■ Task description
Pull every line of the entries that has the word "will".

##### Extracted material

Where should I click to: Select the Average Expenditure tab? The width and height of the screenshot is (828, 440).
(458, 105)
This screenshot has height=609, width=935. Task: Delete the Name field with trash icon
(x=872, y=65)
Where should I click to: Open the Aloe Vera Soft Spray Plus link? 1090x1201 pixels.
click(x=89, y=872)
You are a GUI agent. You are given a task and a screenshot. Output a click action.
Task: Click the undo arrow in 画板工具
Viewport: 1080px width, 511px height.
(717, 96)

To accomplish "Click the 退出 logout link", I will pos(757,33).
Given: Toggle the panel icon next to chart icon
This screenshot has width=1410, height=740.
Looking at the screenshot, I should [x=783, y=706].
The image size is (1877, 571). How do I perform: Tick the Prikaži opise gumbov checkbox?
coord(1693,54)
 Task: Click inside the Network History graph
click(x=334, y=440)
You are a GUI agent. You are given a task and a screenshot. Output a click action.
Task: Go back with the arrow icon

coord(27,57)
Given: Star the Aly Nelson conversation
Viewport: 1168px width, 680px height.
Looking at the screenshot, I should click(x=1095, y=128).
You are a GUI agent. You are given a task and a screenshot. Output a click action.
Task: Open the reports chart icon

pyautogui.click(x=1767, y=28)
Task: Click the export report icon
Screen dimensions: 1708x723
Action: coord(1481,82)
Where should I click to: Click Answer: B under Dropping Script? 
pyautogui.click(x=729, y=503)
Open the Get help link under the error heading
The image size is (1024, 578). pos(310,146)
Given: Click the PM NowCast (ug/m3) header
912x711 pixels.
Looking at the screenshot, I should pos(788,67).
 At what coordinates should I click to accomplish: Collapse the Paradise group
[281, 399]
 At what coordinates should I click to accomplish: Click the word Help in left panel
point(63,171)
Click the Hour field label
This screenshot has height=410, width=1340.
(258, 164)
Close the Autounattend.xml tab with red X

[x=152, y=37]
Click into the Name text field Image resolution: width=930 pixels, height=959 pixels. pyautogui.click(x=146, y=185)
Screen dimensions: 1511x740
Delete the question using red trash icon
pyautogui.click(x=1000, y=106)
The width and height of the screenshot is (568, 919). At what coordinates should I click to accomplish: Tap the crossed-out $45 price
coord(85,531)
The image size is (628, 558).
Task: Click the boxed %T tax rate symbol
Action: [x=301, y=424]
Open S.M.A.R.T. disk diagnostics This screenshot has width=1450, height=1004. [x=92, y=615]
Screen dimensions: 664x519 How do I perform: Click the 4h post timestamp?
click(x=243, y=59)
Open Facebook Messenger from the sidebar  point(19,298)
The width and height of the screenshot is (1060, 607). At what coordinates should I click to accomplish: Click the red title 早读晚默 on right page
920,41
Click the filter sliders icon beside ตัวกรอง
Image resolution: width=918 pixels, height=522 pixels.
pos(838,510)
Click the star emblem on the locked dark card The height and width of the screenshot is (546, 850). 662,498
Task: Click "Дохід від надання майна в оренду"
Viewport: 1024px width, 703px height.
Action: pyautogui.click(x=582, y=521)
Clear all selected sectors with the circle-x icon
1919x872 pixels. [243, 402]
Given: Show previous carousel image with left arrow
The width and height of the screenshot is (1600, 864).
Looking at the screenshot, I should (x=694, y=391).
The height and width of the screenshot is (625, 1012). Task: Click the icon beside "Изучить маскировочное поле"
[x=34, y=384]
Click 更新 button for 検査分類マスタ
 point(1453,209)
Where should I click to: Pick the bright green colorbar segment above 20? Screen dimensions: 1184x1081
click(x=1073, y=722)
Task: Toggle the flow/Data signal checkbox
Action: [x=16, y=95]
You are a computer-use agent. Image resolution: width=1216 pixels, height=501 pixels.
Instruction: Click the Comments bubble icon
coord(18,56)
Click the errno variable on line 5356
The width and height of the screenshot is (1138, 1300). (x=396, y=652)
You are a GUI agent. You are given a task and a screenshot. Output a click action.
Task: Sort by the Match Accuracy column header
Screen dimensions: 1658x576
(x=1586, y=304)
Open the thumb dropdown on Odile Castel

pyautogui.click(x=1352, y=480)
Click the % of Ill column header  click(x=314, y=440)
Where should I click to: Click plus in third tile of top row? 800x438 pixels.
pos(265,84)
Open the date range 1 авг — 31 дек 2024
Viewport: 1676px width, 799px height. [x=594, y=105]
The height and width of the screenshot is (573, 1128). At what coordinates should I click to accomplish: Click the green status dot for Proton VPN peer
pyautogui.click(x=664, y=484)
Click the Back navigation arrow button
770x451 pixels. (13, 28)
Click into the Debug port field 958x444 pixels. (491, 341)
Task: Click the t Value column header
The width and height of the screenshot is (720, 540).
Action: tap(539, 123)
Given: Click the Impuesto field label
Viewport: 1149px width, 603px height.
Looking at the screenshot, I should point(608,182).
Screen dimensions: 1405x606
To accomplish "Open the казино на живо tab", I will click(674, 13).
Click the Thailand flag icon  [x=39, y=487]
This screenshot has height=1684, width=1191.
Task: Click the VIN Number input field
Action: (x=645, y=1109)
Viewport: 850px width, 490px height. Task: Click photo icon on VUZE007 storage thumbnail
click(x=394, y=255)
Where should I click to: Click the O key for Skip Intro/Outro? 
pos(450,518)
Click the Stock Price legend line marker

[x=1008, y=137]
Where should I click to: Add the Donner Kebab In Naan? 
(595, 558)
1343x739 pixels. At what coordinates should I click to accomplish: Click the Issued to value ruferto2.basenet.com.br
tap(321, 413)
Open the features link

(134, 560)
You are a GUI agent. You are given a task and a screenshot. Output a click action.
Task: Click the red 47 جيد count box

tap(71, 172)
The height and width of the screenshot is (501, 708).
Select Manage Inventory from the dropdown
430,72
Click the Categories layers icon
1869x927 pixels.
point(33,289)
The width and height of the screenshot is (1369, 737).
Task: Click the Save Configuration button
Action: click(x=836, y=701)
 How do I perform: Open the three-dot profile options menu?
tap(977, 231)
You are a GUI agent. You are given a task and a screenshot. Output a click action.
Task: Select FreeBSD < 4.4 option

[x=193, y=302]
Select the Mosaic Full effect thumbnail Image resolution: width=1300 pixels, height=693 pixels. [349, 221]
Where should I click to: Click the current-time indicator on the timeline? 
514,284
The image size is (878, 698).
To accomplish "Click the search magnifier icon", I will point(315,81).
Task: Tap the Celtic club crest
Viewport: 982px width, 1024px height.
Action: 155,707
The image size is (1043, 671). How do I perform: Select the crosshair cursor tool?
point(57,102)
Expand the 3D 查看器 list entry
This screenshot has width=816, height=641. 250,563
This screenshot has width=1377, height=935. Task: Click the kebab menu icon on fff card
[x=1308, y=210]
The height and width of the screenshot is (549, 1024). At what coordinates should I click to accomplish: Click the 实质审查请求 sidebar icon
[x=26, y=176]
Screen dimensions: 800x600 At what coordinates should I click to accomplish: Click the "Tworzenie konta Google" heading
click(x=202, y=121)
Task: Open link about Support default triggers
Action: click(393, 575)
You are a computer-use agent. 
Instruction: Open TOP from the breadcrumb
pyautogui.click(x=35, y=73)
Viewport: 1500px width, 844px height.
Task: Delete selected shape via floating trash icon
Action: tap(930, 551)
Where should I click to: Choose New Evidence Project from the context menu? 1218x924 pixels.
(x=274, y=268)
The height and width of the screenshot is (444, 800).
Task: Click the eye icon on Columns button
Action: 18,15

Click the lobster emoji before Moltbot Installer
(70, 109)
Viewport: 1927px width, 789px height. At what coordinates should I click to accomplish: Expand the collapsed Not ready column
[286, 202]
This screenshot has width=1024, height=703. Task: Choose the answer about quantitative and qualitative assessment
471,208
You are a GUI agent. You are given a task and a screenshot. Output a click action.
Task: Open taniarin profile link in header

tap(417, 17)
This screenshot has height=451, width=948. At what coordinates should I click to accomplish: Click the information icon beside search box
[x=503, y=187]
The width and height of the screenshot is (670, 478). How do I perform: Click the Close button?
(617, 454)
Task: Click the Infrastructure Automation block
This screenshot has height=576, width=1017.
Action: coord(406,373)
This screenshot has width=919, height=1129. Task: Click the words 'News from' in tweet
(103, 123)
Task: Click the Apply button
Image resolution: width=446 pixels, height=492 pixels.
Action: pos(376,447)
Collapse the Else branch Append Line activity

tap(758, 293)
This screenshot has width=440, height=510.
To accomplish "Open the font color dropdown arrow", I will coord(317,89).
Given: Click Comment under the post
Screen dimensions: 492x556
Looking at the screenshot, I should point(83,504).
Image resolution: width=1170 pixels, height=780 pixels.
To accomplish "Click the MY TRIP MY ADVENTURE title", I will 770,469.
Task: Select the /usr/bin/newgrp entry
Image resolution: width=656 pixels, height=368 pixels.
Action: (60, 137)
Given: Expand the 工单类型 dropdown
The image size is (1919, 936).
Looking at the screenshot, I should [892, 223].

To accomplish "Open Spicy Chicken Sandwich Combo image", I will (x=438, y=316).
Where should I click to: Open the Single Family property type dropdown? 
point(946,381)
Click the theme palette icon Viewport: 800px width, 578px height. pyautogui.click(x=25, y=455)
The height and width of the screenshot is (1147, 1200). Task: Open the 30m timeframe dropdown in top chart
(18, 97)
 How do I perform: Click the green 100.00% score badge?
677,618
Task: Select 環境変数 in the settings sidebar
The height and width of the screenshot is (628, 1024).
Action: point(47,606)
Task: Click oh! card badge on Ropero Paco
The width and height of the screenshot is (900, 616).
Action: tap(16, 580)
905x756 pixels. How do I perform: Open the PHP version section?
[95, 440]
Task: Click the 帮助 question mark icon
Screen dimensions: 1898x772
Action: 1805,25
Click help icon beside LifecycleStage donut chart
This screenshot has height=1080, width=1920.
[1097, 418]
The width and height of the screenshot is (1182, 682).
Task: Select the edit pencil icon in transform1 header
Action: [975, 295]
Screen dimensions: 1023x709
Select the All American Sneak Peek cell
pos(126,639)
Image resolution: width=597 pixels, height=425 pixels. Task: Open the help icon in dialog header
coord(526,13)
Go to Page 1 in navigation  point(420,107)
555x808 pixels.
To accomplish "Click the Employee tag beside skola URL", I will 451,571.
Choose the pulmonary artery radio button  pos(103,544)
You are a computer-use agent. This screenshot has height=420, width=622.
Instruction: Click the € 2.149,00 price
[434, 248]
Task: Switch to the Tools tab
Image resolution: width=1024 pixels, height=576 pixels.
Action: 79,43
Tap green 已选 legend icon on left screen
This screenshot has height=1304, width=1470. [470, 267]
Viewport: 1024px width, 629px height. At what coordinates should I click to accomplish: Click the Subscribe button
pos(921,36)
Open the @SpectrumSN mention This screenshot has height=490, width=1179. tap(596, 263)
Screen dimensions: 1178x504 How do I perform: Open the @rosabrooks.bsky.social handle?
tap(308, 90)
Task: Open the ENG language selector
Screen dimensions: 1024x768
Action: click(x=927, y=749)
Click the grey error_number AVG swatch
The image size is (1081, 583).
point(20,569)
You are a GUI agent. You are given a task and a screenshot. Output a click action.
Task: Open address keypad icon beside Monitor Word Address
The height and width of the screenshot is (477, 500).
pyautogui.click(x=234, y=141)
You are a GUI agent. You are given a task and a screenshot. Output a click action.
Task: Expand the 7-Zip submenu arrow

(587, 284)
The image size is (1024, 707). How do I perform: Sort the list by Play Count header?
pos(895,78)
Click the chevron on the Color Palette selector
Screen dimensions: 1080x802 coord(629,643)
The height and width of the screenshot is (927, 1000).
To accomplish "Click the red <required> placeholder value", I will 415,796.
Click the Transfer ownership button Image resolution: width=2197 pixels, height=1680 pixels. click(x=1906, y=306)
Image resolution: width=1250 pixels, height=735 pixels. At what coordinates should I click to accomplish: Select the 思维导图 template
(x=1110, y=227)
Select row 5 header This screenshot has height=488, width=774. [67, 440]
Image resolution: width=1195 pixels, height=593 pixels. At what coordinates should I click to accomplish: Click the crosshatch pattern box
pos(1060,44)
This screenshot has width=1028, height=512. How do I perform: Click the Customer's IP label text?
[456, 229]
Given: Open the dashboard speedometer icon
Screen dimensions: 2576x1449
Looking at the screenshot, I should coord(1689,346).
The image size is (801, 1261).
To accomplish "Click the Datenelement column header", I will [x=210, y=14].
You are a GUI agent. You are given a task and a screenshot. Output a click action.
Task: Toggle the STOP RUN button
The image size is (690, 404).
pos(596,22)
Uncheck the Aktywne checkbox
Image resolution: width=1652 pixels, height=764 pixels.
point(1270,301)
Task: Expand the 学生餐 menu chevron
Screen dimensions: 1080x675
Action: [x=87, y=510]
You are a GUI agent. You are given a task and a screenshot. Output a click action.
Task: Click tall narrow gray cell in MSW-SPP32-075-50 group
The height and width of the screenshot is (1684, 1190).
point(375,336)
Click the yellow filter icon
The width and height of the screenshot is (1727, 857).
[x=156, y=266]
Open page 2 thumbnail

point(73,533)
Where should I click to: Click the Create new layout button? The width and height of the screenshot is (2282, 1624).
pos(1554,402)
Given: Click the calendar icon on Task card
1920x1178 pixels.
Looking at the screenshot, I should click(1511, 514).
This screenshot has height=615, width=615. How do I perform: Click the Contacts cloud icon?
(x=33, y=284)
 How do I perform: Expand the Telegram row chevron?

##########

■ Expected answer
To accomplish "Click the 退出 logout link", I will pos(757,33).
To accomplish "Open the казино на живо tab", I will click(674, 13).
To accomplish "Click the search magnifier icon", I will point(315,81).
To accomplish "Open the font color dropdown arrow", I will coord(317,89).
To accomplish "Click the MY TRIP MY ADVENTURE title", I will 770,469.
To accomplish "Open Spicy Chicken Sandwich Combo image", I will (x=438, y=316).
To accomplish "Click the Employee tag beside skola URL", I will 451,571.
To accomplish "Click the red <required> placeholder value", I will 415,796.
To accomplish "Click the Datenelement column header", I will [x=210, y=14].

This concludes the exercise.